Our genome comparison analysis showed that 5 of the 11 cell wall-anchored proteins identified in the S. epidermidis RP62a genome were conserved among S. epidermidis, S. capitis, and S. caprae (Fig. 7 and Additional file 2 TableS2). Another two genes, sesF and sdrG, were identified only in some S. epidermidis and S. capitis strains but not in S. caprae. The sesF gene, encoding the accumulation-associated protein Aap, had been identified as an essential protein for biofilm accumulation on glass or polystyrene surfaces in certain S. epidermidis strains [56, 57]. The giant extracellular protein mediates biofilm formation and accumulation via fibronectin-binding and intercellular adhesion abilities [58, 59]. Four of the seven genome-sequenced S. epidermidis strains and one of the three S. capitis strains carried the aap gene on their chromosomes. In contrast, five of the seven genome-sequenced S. epidermidis strains carried the sdrG/fbe gene, while 1457 and 14.1.R1 lacked this gene. S. capitis CR01 also had the SdrG/Fbe-like protein with an amino acid identity of 38.4% between RP62a and CR01. SdrG, one of the three SD repeats-containing serine asparagine-rich (Sdr) proteins identified in S. epidermidis RP62a (also known as fibrinogen-binding protein [Fbe]), was suggested to promote device-related infection due to the observation of that an sdrG/fbe deletion mutant was attenuated in an intravascular catheter-associated rat infection model [60,61,62].

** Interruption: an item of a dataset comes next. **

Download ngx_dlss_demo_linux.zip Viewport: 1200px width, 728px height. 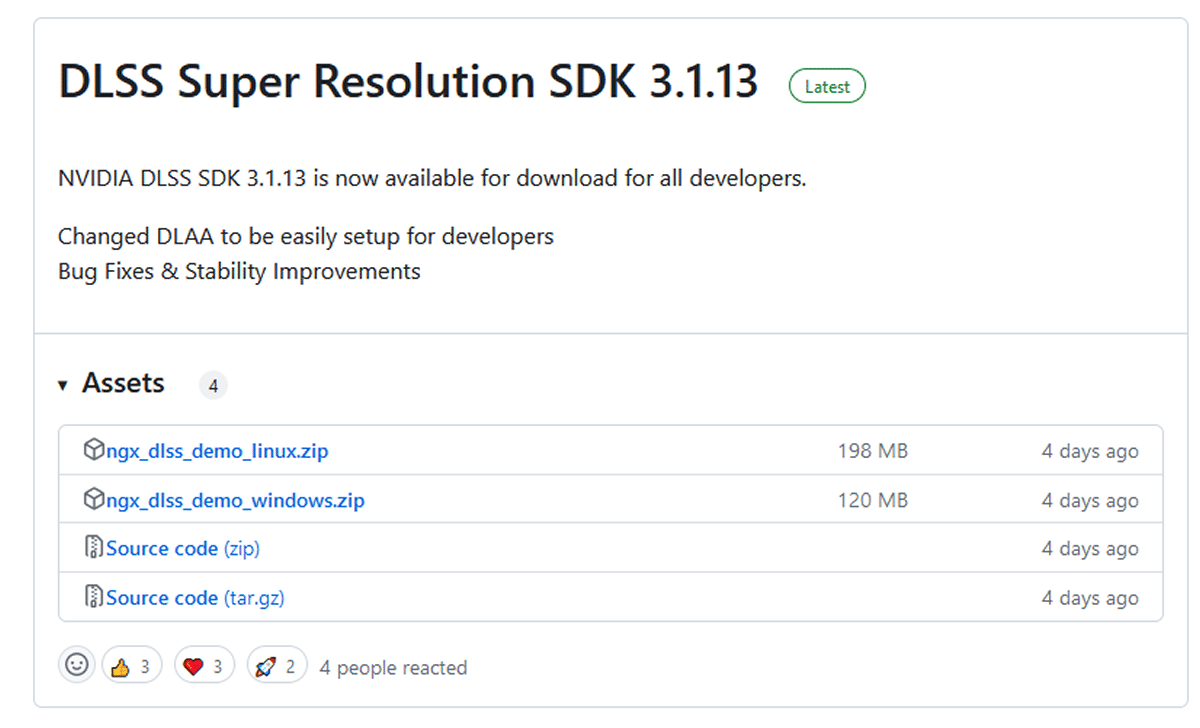pyautogui.click(x=217, y=451)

Genes shared by S. epidermidis and S. caprae but not by S. capitis

We found that S. epidermidis shared 64 genes with S. caprae strains (Fig. 5). Every sequenced S. epidermidis and S. caprae strain carried serine V8 protease GluSE, also known as Esp/SspA (SE1543) [63,64,65]. When S. epidermidis and S. aureus co-exist in an organism, Esp produced by commensal S. epidermidis strains inhibits S. aureus biofilm formation and subsequently its colonization in the anterior nares [66]. The esp gene was not found in the three sequenced S. capitis strains.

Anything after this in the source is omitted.